Artigo da autoria de Maria de Belém Roseira, Ex-Ministra da Saúde

Percebemos bem, agora, cerca de um ano passado sobre a declaração como pandemia da SARS  COV-2, o impacto social e económico de uma tragédia desta natureza.

Para lidar com um fenómeno com características desconhecidas como este era- e continua a ser em múltiplos aspectos- e com a dimensão que tão rapidamente atingiu, não  seria possível  existir preparação de experiência feita. E isso veio a verificar-se na actuação das instâncias internacionais competentes bem como nas nacionais, um pouco por todo o mundo.

Mas essa dificuldade não atingiu todos da mesma forma.

Começando pela Organização Mundial de Saúde (OMS), as hesitações e as contradições foram muitas e as recomendações não tiveram em conta o contexto do mundo complexo em que nos movemos.

Por um lado, a informação produzida que tem que ser ajustada a públicos – alvos diferentes e não se avaliou o poder das redes sociais por muitos utilizada para fazer espalhar a mentira e/ou a deturpação da verdade, porventura mais insidiosa esta.

Por outro lado, esqueceu-se que as pessoas hoje em dia são muito menos instrumentalizáveis.  Não podem ser tratadas como seres amorfos, meros receptores das instruções que lhes apontam como caminho único. No mundo actual, as pessoas colocam questões que têm que ser respondidas com argumentação convincente e devem ser tratadas como agentes da sua própria saúde. A justificação para o não uso das máscaras é paradigmática. Todos sabiam que não existiam em número suficiente para os profissionais de saúde e todos teriam compreendido que a eles fossem garantidas prioritariamente. Apresentar justificação ilógica para a sua não indicação é inaceitável.

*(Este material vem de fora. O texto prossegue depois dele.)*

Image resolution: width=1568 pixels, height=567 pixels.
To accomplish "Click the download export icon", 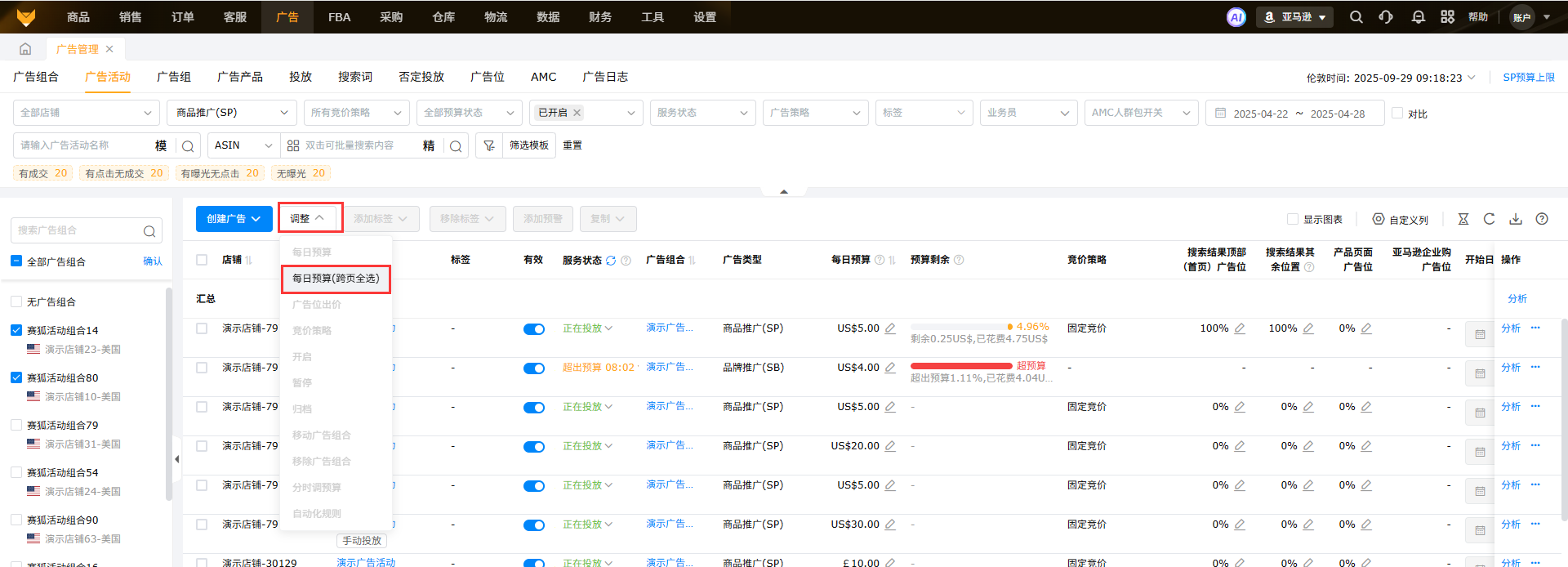I will pos(1515,219).
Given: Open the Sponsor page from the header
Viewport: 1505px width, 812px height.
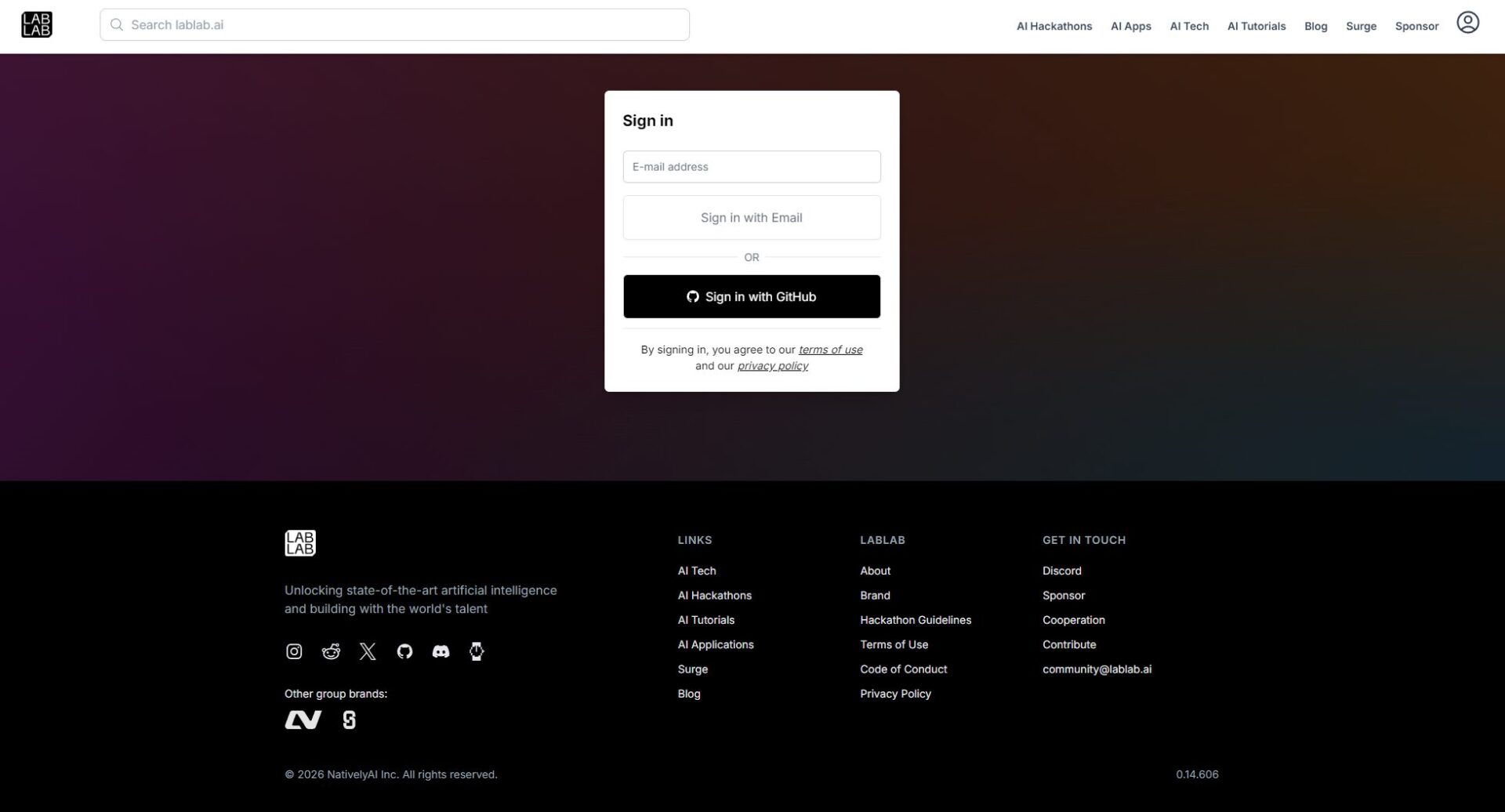Looking at the screenshot, I should coord(1416,26).
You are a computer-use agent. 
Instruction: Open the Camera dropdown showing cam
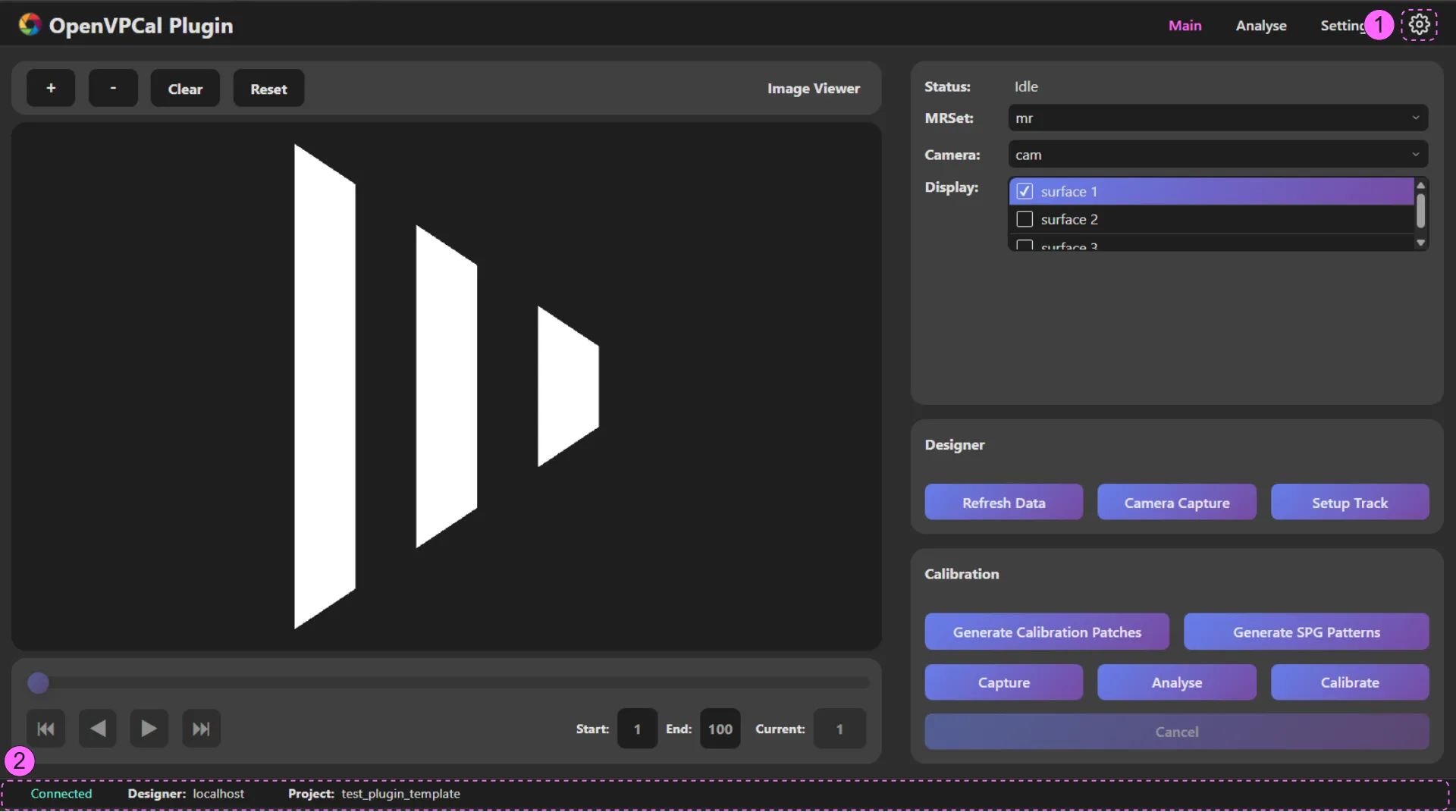(1217, 155)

Mas a OMS parece ter compreendido os erros e tentou inverter caminho! Um ano depois é tudo bem diferente!

Quanto às abordagens de cada país – e sem pretender fazer aqui uma viagem global – penso que podemos identificar, nas regiões do mundo mais afastadas de nós, em termos de eficácia das políticas conduzidas para o controle da pandemia, a Nova Zelândia e a Coreia do Sul. A primeira, uma das mais abertas democracias do mundo, a outra com uma marca cultural de obediência às regras definidas.

O que impressiona na Nova Zelândia é que foi a forma como a luta contra a pandemia foi conduzida, próxima da população e com uma abordagem empática, sentida como sincera e natural, e com a consciência de que a ameaça era real e grave, que assegurou à Primeira Ministra uma vitória com maioria absoluta nas eleições que entretanto tiveram lugar há poucos meses e que nos termos constitucionais aí vigentes seria altamente improvável que pudesse ter sido conseguida.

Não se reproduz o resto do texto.